● Try it: Nothing other than the lines from the one containing "The image size is (1920, 1151)." through the last line of the data below should be output, each reproduced exactly.
-------- Given records --------
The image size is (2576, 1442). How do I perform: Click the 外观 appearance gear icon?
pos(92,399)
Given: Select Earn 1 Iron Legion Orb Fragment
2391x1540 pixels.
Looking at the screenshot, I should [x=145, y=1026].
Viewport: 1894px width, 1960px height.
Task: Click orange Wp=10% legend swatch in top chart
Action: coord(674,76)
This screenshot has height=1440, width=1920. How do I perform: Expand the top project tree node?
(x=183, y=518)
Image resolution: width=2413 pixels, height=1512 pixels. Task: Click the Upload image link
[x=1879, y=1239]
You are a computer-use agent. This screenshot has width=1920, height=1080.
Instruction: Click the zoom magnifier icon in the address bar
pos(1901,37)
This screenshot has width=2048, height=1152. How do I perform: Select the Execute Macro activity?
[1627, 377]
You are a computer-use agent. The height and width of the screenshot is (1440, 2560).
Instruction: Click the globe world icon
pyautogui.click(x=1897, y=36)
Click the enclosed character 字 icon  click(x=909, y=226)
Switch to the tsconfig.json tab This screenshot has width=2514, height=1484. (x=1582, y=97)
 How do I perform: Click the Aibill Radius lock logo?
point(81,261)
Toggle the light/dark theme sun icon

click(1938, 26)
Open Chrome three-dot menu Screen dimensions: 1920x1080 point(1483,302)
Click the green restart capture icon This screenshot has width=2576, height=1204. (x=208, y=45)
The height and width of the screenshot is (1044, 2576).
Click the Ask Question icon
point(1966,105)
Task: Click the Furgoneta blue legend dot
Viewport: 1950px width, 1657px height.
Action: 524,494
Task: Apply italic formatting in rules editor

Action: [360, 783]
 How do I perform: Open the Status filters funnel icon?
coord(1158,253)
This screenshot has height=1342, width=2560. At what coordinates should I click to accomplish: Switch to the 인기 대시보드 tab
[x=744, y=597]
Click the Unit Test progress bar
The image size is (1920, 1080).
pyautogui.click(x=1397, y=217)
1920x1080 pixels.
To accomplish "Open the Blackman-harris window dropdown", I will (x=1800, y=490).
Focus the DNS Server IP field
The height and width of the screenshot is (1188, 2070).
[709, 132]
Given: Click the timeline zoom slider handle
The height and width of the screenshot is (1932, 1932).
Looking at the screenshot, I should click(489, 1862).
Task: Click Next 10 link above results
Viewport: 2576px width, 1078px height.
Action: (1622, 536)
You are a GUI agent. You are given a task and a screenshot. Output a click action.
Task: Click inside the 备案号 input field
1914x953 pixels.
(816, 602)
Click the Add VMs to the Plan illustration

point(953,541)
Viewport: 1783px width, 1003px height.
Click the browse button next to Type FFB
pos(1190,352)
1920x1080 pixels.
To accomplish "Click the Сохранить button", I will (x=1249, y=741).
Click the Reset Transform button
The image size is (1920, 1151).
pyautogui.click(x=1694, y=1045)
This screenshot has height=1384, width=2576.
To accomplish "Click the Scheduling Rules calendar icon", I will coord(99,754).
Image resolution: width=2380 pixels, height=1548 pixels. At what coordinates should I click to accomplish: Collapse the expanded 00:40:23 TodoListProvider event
--------
● Result of this exercise:
The image size is (1920, 1151).
pyautogui.click(x=1694, y=1045)
This screenshot has height=1384, width=2576.
To accomplish "Click the Scheduling Rules calendar icon", I will coord(99,754).
Image resolution: width=2380 pixels, height=1548 pixels. At what coordinates should I click to accomplish: Collapse the expanded 00:40:23 TodoListProvider event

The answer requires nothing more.